- Born: 1995 or 1996 Gaza
- Occupation: Journalist

= Hind Khoudary =

Palestinian journalist

Hind Osama Al-Khoudary (Arabic: هند خضري) is a Palestinian journalist based in the Gaza Strip. She has reported for multiple media outlets including Al Jazeera English and Anadolu Agency.

== Early life and education ==
Khoudary was born in 1995 or 1996. Her father, Usama el-Khoudary, was an engineer who constructed their family home as well as the runway and airport apron for the Yasser Arafat International Airport. During her childhood, she recalls sleeping in a windowless room for safety, frequent power outages, and learning traditional Palestinian embroidery from her mother, Marwa. She has 8 brothers.

In 2012, Khoudary and her family left Gaza to join her father in the UAE, which she described as “heaven compared to Gaza”. After he died later that year, she moved with her family back to Gaza.

Khoudary has not been formally trained in journalism. In 2015, she joined We Are Not Numbers, a writing mentorship program.

== Career ==
Khoudary has written for Middle East Eye, Anadolu Agency, +972 Magazine, RT, and The Intercept. Her posts on Twitter and Instagram have been cited by The New York Times, NPR, and Utusan Malaysia. Khoudary has worked for Misbar and has been reporting for Al Jazeera English since October 7, 2023.

=== 2018-2019 ===
Khoudary reported on the Great March of Return protests for Amnesty International, RT, Middle East Eye, and Kuwaiti television on a freelance basis. During the protests, she was exposed to tear gas fired by Israeli Defense Forces (IDF) which caused her to faint on one occasion. According to Khoudary, the IDF targeted all Palestinians who approached the Gaza–Israel barrier during the protests, including journalists and paramedics. She stated: "Even if you’re a journalist [...] As long as you are Palestinian and there, you are targeted."
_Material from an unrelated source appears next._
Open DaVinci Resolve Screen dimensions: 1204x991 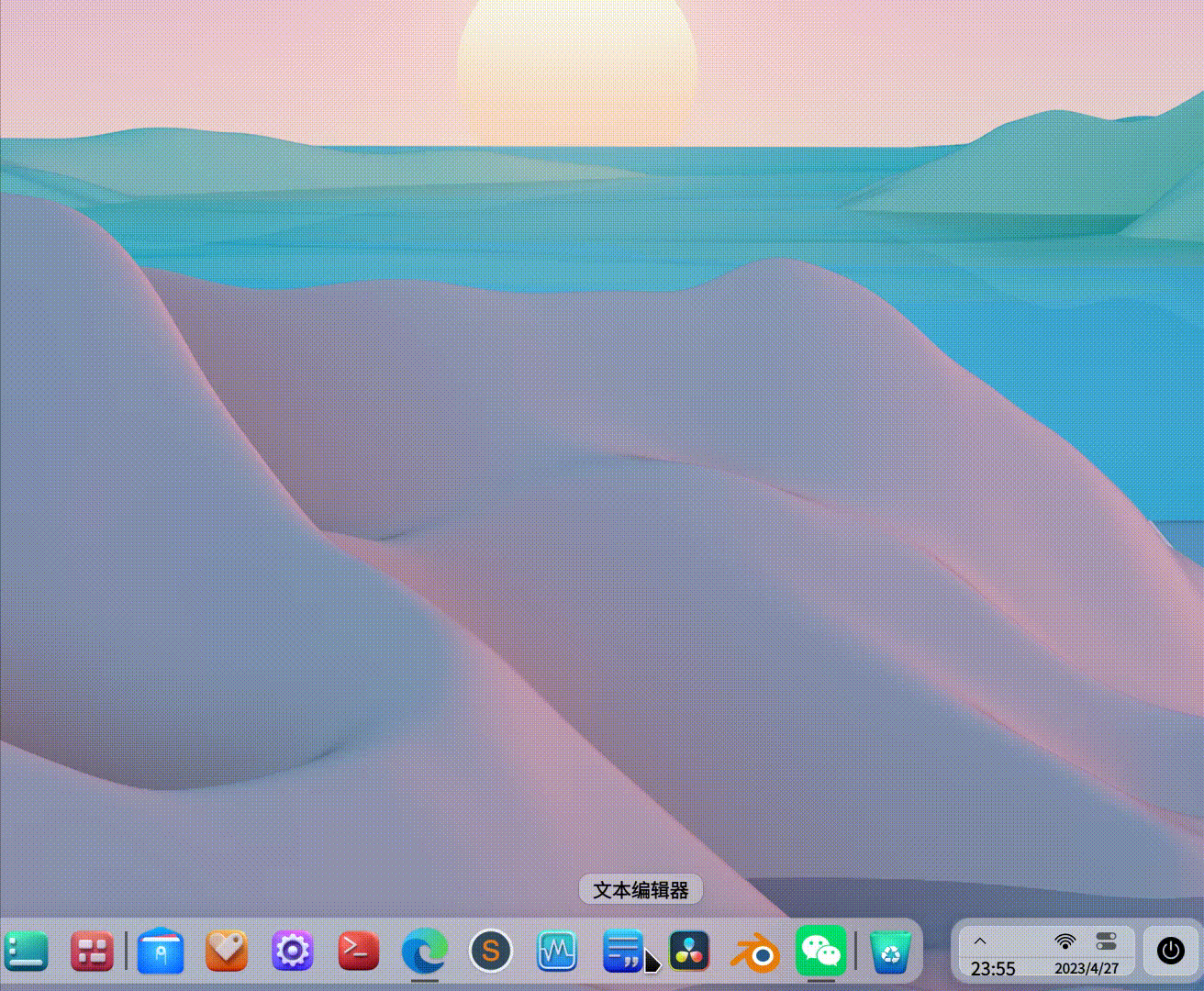point(690,952)
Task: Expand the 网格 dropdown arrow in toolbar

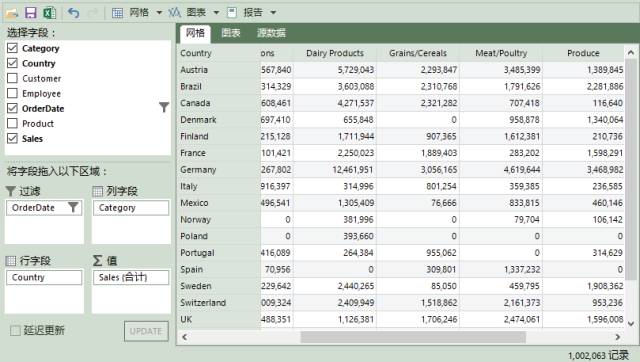Action: point(159,13)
In March 2019, Khoudary was arrested by Hamas and questioned for her social media posts supporting protests against living conditions in Gaza. They threatened her with charges for spying.

=== 2020 Facebook post ===
In 2020, Khoudary made a Facebook post about a joint Palestinian and Israeli Zoom call hosted by the Gaza Youth Committee in which she tagged Hamas officials. Afterwards, six members of the group, including founder Rami Aman, were arrested by Hamas and charged with "normalization". Khoudary stated that she had not intended for them to be arrested when she posted about the event and that she did not support Hamas. However, she also said that she did not oppose Aman's arrest and had tagged the officials "as a protest against normalization activities". Spokesman for Gaza's Interior Ministry, Iyad al-Bozm, made a statement that Khoudary's post had not tipped off Hamas to the event and that Aman had already been under surveillance.

In response to Khoudary's post, Peter Bouckaert, a former Human Rights Watch official, removed Khoudary from a Facebook journalism group which he moderated.

=== 2023-2025 Israel-Gaza War ===
From the beginning of the Gaza war, Khoudary has posted on Twitter and Instagram about her daily life, showing what she describes as Israeli war crimes. Like other Palestinian journalists, her social media following has greatly increased since the war started.

In November 2023, due to Israeli evacuation orders, Khoudary left Gaza City for the south of Gaza. By December, Khoudary’s home had been destroyed by Israeli airstrikes and some of her friends, family, and colleagues had been killed.

Khoudary has spoken about the communication blackouts and was one of the first people in Gaza to receive an e-SIM from the Connecting Humanity project. Khoudary has been interviewed about the challenges of reporting from Gaza, about which she has stated: “To report and live the same exact thing is very overwhelming.”

In May 2024, Khoudary participated via a pre-recorded video message in the “People’s Graduation”, an alternate graduation ceremony for students from several New York City universities. The ceremony was held in the Cathedral of St. John the Divine and organized by faculty and staff from Columbia University. In her message, she thanked the students for protesting and asked them to continue because “we are still being bombed”.

In July 2024, Khoudary reported on the killing of Ismail al-Ghoul by Israeli forces for an Al Jazeera broadcast. She was visibly upset as she spoke about the dangers facing journalists in Gaza: "We do everything [to stay safe]. We wear our press jackets. We wear our helmets. We try not to go anywhere that is not safe. [...] But we have been targeted in normal places where normal citizens are. [...] at the same time, we want to report, we want to tell the world what’s going on.”

== Personal life ==
Khoudary is married.

Khoudary lived in Turkey for four years during the COVID-19 pandemic. She returned to Gaza in August 2023.